During his lecture, “What is the Museum of Contemporary Art?” co-curator of the 9th Shanghai Biennale Boris Groys brought up the following scenario: We are immersed in a virtual world surrounding life, and in order to get away, to escape the glow of our computer screens, what do I do? I go to the biennale!

And, yes, that is exactly how I ended up in the audience of this lecture. I had no previous knowledge of the Chinese contemporary art scene or the biennale (reassuringly (?) co-curator Jens Hoffmann admitted that he didn’t either) and what better way to be a tourist in an extraordinary sci-fi city than via an international art exhibition under the guise of a workshop for art writers and journalists.

everyone's crush, Heinz-Norbert Jocks of Kunstforum International performs a live interview with Jens Hoffmann
The biennale is the inauguration event for the brand new Power Station of Art, a former energy station that has been transformed into Shanghai’s newest museum of contemporary art. Chief curator Qiu Zihjie gave us a tour through the space one week before the opening event and it was shocking to see how much construction there still was to do. Most of the artwork hadn’t arrived, in fact even a couple of days before the opening only a small percent of work had been installed. Although it may be easy to build a building in China (it was amazing to witness a parking garage pop up basically overnight), the organization proved to be hasty and challenging; established Shanghai gallerists were furious they didn’t receive invitations to the opening, a massive iron ball was on the loose in the gallery posing a threat to visitors (it took six people and one red-faced, sweaty curator to get it under control), a rumor was circulating about a crying curator because their work didn’t arrive according to schedule, many artists were stressed and unhappy, and even Zihjie said, “I want to cry” when discussing the show’s financial situation.

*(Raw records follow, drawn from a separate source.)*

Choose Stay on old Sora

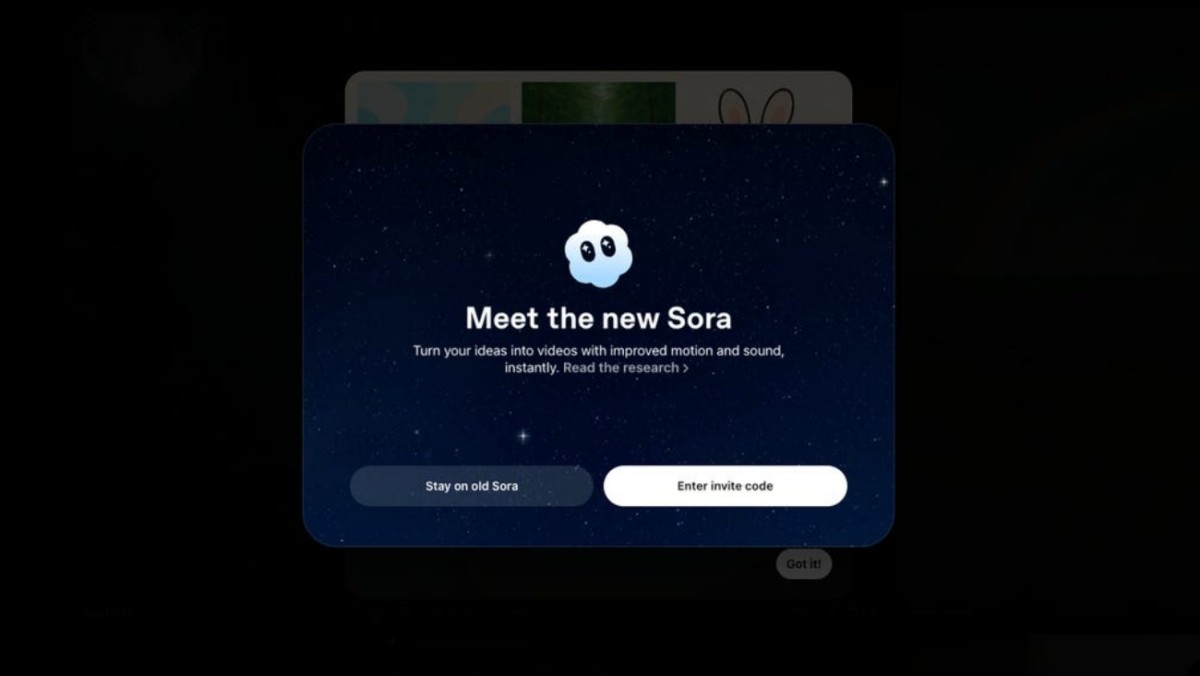tap(471, 486)
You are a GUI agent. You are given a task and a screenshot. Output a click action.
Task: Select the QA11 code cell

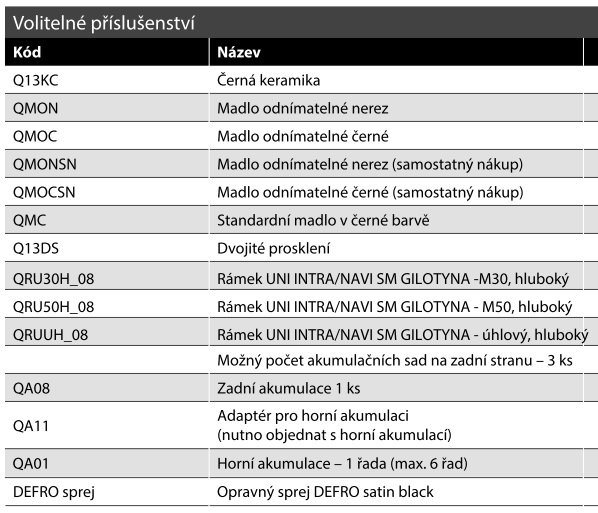pos(107,425)
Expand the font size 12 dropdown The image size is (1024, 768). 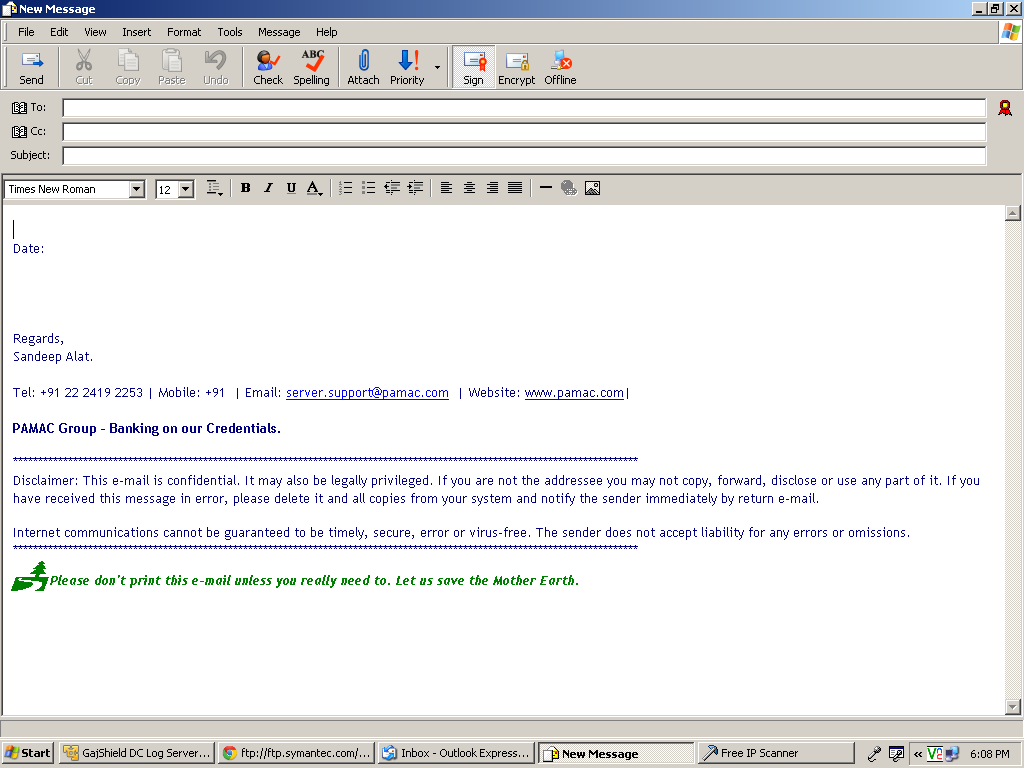pyautogui.click(x=186, y=190)
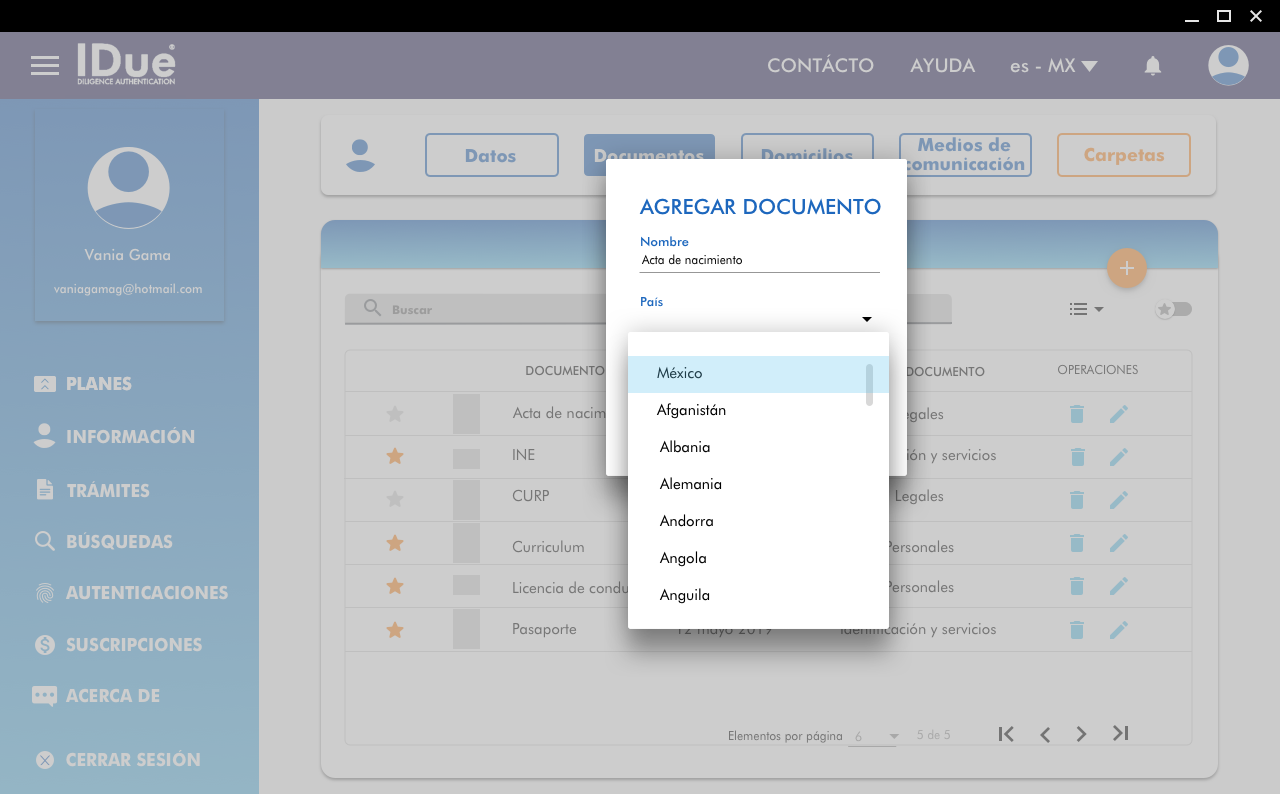Click the orange add document button
Screen dimensions: 1280x794
1127,268
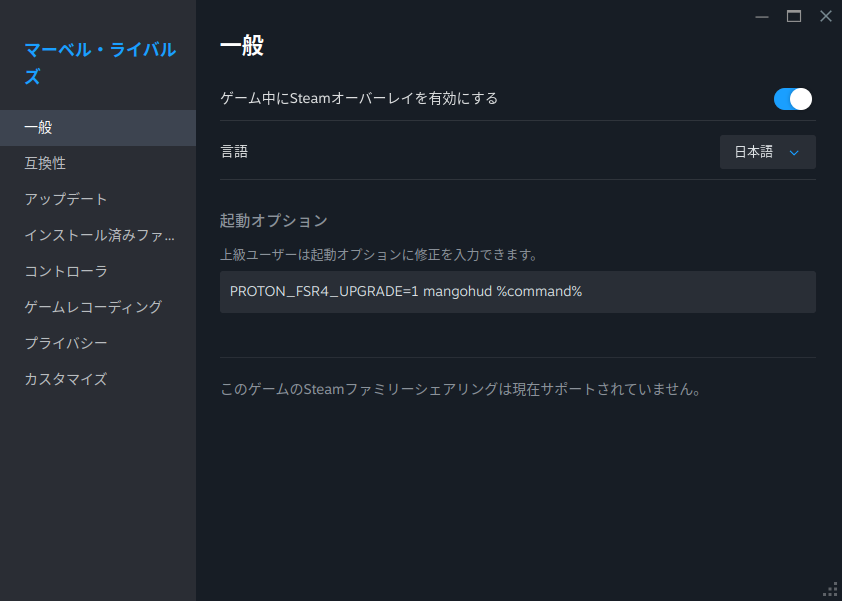842x601 pixels.
Task: Close the game properties window
Action: point(826,16)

The Power Station of Art is a spectacular venue for contemporary art exhibitions, but perhaps its opening as a venue for the biennale is for the time being overly ambitious.


art can be dangerous, this was on the loose!

no time to make a proper sign, writing directly on the wall will do just fine

"hiding" the technology
How does the show measure up to the Berlin Biennale? Let’s compare co-curator of the BB Joanna Warsza’s question, “What can art do for you?” to co-curator of the Shanghai Biennale Jens Hoffmann’s question, “Are we asking too much of art?” The disappointing (to say the least…) Berlin Biennale showed us that overt political activism within the art context with little regard for aesthetics left viewers realizing that they could have saved themselves a trip to the museum by staying at home, reading the newspaper. It is this “gloom” of the biennale that tries to address the world’s problems that Hoffmann is responding to, suggesting that maybe we should just “let art do what it does best” (in his opinion, to surprise). According to his criteria for good art, however, overall, the works in the thematic exhibition fell flat. Many works attempted to respond to the scale of the building, but big does not necessarily mean good or surprising.

"One Thousand Hands" by Huang Yong Ping
At a dinner with some of the participating Chinese artists, the massive work in the entrance of the museum by Huang Yong Ping came up; most of us immediately wrote it off as an unpleasant monstrosity. One artist came to its defense, explaining its references to Duchamp, everyday objects, and Buddhism, but the heart of his argument was: "it’s big and that makes it interesting.” This attitude prevails not only throughout the exhibition, but in the city as well (just look at the skyline filled with massive, rainbow illuminated, but frivolous buildings).


the clever camouflage backside of the massive screen showing Jeffrey Shaw & Sinan Goo's work

Lima pavilion
The Inter-city Pavilion Project, in which curatorial teams from 29 international cities were invited to present their own projects, were in my opinion, the redeeming component of the biennale. The off-site spaces provided a welcome contrast to the pristine white cube of the Power Station; just off the ritzy Nanjing Road (home of the Prada store among others) are the unrenovated spaces housing many of the city pavilions. The participating curators and artists brought thoughtful works considering the relationship between the city represented and the context of Shanghai. Berlin’s pavilion, curated by Peter Anders, showcases the work of Raumlaborberlin, whose research revolved around the architect Richard Paulick who fled from the National Socialists to Shanghai to continue is practice in the mid 1900s. The installation includes a panoramic wall drawing of the architect’s work in Shanghai and Berlin and materials from his constructions in the former GDR forming a tearoom in which visitors can relax. The project brings together pieces of German and Chinese history as a means to reconsider the past in the present; this juxtaposition corresponds to the premise of the biennale, “reactivation,” more so then many works in the thematic exhibition.  It is the context specificity of projects like this shown at the city pavilions that provide more than just a backdrop for the public to take photos of each other.



I have great respect for chief curator Qiu Zihjie, and I believe that he is a true visionary. The reasoning behind the curatorial strategy of the biennale is presented as a dense but dynamic map drawn by Zihjie; the form oscillates between a landscape, an industrial cityscape, a machine, and the anatomy of the human body. Movement through this hybrid body/factory/topography reveals complex relationships between his ideas about resources, revisiting, republics, and reform (the categories of the thematic exhibition), and his written description of his drawing is equally poetic and informative. He explains that the idea of reactivation “does not mean simply moving the power station to places further away from the city, nor does it just intend to introduce new forms of energy to generate power. Rather it provides an opportunity for us to reflect comprehensively on our lifestyles. The moment the old power station comes into use again, it injects into our social networks something of a spiritual pulse that activates the inner energy of the community rather than conventional electricity.” He believes that only by relocating the museum can the system be reset. Unfortunately for his vision, the mysterious and elusive biennale committee (the show is mostly government funded) was looking over his shoulder the whole time. Now that the foundation for the new museum has been established, it will be interesting to see what the future holds for the institution after the biennale and if they can maintain the resources to keep it going.